Commemoration for Musa Anter banned in Mardin
A memorial event for the writer Musa Anter, who was murdered by JITEM 29 years ago, has been banned in Nusaybin district of Mardin.
A memorial event for the writer Musa Anter, who was murdered by JITEM 29 years ago, has been banned in Nusaybin district of Mardin.
A memorial event in Mardin’s Nusaybin district to pay tribute to Kurdish writer Musa Anter, who was murdered 29 years ago, has been banned by the governor's office. The well-known Kurdish intellectual was shot dead in Amed on September 20 by the notorious death squads of JITEM, the unofficial intelligence service of the Turkish military police (gendarmerie).

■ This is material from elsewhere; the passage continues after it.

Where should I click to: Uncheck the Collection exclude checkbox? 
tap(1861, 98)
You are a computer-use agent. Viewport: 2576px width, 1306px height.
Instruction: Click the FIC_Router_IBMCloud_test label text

The commemoration was to take place in the village of Sitîlîlê (Akarsu). The governor justified the ban by saying that the organizers were circles close to the PKK. The Corona pandemic was also cited as a reason.
Musa Anter, the plane tree of the Kurds
The Kurdish writer and intellectual Musa Anter was a relic from another time. Born in 1920 in the village of Zivingê in Nusaybin, he experienced many things during his lifetime that others knew only by hearsay. He experienced the founding years of the Turkish Republic, the uprising of Sheikh Said and the genocide in Dersim as a schoolboy, and the Second World War as a student. He was one of the protagonists of the short spring of the Kurdish national movement at the end of the 1950s; in the "Trial of 49" he was accused of Kurdish propaganda and separatism. The background was his poem Qimil (Weevil), which he had published in Kurdish in the magazine Ileri Yurt in August 1959. The magazine, based in Amed (Diyarbakir), was again the first magazine in decades to deal with the Kurdish question. Musa Anter was the editor.
Kurdish society called him Apê Mûsa - Uncle Musa - , or "Çınar", which means "plane tree", a mighty tree with deep roots and far-reaching branches. On September 20, 1992, the Kurdish plane tree was cut down by counter-guerrillas in Amed at the age of 74. Anter, who was living in Istanbul at the time, had traveled to Amed for a cultural and art festival at the invitation of the local municipality. Immediately after his arrival, plainclothes police officers took to his heels. Under the pretext of settling a conflict between two quarreling families, Anter was lured out of his hotel and shot five times in the middle of the street.